TASK GOAL:
A line below contains "Add to cart (206, 1615)", and a later one contains "Hello 2019! (878, 1825)". Repeat both, with every line between them, exactly.

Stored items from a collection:
++++++++++

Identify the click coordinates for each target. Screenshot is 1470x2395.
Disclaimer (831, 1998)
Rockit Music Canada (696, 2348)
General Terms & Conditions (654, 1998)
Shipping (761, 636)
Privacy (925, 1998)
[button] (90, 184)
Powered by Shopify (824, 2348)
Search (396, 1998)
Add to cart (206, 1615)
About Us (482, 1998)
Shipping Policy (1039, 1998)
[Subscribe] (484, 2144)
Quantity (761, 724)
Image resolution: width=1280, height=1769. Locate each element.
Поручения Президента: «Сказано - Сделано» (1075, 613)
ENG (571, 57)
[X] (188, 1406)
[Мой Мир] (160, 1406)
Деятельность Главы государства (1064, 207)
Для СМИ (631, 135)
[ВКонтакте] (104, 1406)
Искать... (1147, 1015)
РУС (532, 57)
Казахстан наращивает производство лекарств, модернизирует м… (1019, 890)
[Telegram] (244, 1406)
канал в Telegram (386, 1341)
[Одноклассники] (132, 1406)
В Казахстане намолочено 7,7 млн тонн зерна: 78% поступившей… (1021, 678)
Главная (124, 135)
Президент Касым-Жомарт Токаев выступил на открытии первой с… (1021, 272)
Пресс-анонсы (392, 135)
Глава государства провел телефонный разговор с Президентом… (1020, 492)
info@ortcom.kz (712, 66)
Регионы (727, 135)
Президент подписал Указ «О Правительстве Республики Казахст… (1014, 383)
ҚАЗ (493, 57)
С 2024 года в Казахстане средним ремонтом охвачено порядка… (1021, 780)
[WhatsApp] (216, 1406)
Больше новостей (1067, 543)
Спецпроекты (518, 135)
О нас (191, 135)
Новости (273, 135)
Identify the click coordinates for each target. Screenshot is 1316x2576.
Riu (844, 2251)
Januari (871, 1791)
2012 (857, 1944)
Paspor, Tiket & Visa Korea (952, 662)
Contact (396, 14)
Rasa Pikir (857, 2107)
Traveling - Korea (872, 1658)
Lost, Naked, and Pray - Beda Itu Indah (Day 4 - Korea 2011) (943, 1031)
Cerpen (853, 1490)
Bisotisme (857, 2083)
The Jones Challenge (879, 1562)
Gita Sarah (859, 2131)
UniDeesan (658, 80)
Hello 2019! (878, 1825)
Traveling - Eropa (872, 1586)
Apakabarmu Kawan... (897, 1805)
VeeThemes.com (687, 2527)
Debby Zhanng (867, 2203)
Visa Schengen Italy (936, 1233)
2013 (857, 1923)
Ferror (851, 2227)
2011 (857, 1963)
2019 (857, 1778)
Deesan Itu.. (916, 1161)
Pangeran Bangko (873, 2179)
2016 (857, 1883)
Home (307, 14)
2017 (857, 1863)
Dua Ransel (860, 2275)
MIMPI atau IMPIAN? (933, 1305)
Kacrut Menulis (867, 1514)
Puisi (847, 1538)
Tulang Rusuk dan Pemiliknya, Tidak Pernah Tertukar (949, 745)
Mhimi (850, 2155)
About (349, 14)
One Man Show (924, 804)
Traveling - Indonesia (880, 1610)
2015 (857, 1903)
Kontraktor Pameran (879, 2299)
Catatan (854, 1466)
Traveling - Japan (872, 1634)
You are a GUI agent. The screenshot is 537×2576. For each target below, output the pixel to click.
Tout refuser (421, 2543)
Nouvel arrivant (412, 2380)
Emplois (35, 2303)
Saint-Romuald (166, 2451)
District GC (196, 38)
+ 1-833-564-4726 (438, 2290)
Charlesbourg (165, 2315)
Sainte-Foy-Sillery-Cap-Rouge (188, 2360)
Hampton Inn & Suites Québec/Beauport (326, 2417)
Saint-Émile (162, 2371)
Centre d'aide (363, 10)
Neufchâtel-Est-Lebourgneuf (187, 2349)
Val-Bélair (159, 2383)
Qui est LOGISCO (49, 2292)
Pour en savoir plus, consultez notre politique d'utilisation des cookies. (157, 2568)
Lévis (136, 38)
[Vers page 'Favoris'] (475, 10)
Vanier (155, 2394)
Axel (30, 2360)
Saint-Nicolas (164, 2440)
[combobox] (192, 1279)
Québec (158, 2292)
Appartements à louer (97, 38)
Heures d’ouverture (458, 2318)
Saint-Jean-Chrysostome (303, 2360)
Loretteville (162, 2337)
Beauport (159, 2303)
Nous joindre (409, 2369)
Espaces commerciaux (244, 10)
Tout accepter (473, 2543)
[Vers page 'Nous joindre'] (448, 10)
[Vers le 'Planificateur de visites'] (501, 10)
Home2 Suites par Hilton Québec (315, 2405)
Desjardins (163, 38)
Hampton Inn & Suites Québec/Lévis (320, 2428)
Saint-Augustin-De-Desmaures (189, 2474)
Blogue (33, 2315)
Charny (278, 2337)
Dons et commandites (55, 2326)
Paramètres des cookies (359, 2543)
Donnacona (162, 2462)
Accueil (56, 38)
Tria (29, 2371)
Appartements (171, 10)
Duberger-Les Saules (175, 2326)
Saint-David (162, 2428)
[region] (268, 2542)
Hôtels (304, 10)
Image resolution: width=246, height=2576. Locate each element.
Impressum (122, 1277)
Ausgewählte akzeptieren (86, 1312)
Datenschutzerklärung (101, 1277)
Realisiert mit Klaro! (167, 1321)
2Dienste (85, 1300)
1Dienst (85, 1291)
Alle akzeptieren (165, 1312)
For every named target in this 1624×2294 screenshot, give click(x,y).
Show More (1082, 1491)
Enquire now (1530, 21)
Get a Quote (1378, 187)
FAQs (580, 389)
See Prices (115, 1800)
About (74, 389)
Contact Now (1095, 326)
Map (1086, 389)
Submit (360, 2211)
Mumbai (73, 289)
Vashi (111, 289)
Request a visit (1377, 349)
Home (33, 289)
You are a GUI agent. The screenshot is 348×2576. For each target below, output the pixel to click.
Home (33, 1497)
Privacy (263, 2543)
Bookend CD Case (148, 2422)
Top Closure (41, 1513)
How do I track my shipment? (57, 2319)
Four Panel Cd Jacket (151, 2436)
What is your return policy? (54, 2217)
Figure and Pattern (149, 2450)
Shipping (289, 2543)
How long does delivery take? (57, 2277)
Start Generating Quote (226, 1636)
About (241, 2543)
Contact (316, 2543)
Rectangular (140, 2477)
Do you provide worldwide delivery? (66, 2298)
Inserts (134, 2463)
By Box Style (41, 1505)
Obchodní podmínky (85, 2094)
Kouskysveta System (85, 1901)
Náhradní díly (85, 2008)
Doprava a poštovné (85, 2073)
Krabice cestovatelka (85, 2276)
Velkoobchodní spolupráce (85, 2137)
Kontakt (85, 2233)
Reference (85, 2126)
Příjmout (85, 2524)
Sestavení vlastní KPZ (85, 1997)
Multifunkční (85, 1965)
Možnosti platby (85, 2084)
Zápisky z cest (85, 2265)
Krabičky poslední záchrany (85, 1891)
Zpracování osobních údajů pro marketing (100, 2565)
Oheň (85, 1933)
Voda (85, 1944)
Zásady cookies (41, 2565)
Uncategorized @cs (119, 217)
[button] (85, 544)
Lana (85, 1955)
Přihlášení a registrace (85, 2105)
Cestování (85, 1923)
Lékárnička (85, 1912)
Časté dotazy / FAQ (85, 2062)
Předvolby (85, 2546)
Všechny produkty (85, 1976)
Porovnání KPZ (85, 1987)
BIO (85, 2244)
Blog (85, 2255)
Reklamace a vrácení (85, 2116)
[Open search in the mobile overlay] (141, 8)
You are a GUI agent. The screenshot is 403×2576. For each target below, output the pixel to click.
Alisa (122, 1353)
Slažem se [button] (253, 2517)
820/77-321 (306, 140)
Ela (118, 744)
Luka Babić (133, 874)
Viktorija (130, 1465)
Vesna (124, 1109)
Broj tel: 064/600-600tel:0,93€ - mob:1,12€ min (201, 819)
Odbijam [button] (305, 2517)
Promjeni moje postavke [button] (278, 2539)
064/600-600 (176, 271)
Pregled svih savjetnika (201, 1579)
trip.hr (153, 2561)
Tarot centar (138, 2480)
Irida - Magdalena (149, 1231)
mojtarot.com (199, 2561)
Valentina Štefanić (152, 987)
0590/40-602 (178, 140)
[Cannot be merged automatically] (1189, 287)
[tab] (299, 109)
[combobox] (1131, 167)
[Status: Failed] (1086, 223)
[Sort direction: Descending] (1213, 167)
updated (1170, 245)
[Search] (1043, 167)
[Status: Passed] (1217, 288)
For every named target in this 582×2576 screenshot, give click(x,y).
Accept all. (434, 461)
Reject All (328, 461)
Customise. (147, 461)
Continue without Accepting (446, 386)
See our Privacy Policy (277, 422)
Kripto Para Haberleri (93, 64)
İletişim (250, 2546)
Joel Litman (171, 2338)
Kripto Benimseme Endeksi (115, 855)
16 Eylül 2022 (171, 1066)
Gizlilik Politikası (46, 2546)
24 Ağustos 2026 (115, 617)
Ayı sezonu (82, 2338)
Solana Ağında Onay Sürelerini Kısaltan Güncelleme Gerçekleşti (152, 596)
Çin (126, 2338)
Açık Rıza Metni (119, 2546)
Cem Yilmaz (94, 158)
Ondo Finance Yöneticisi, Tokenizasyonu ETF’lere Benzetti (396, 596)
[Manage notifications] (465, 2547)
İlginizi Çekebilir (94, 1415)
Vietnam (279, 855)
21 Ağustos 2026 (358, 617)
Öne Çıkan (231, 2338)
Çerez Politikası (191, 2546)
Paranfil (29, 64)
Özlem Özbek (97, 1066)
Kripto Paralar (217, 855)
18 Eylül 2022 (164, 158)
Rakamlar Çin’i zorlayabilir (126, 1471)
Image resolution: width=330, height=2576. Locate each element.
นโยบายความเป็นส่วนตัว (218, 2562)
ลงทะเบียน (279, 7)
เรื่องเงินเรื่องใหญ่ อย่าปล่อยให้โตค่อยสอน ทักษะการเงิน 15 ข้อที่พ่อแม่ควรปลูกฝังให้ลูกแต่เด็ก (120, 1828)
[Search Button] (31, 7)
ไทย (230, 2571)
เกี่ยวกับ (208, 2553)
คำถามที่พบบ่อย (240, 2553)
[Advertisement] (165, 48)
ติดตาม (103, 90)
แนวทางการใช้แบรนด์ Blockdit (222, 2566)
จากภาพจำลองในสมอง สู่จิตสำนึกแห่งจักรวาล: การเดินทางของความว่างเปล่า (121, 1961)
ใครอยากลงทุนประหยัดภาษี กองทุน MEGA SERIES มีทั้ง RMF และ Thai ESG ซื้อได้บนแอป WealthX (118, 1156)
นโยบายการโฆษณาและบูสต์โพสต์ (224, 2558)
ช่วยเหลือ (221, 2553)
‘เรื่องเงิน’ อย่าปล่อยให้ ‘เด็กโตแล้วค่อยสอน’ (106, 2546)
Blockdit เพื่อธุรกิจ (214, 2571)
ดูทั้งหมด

++++++++++

ANSWER BOX:
Add to cart (206, 1615)
About Us (482, 1998)
Shipping Policy (1039, 1998)
[Subscribe] (484, 2144)
Quantity (761, 724)
Image resolution: width=1280, height=1769. Locate each element.
Поручения Президента: «Сказано - Сделано» (1075, 613)
ENG (571, 57)
[X] (188, 1406)
[Мой Мир] (160, 1406)
Деятельность Главы государства (1064, 207)
Для СМИ (631, 135)
[ВКонтакте] (104, 1406)
Искать... (1147, 1015)
РУС (532, 57)
Казахстан наращивает производство лекарств, модернизирует м… (1019, 890)
[Telegram] (244, 1406)
канал в Telegram (386, 1341)
[Одноклассники] (132, 1406)
В Казахстане намолочено 7,7 млн тонн зерна: 78% поступившей… (1021, 678)
Главная (124, 135)
Президент Касым-Жомарт Токаев выступил на открытии первой с… (1021, 272)
Пресс-анонсы (392, 135)
Глава государства провел телефонный разговор с Президентом… (1020, 492)
info@ortcom.kz (712, 66)
Регионы (727, 135)
Президент подписал Указ «О Правительстве Республики Казахст… (1014, 383)
ҚАЗ (493, 57)
С 2024 года в Казахстане средним ремонтом охвачено порядка… (1021, 780)
[WhatsApp] (216, 1406)
Больше новостей (1067, 543)
Спецпроекты (518, 135)
О нас (191, 135)
Новости (273, 135)
Identify the click coordinates for each target. Screenshot is 1316x2576.
Riu (844, 2251)
Januari (871, 1791)
2012 (857, 1944)
Paspor, Tiket & Visa Korea (952, 662)
Contact (396, 14)
Rasa Pikir (857, 2107)
Traveling - Korea (872, 1658)
Lost, Naked, and Pray - Beda Itu Indah (Day 4 - Korea 2011) (943, 1031)
Cerpen (853, 1490)
Bisotisme (857, 2083)
The Jones Challenge (879, 1562)
Gita Sarah (859, 2131)
UniDeesan (658, 80)
Hello 2019! (878, 1825)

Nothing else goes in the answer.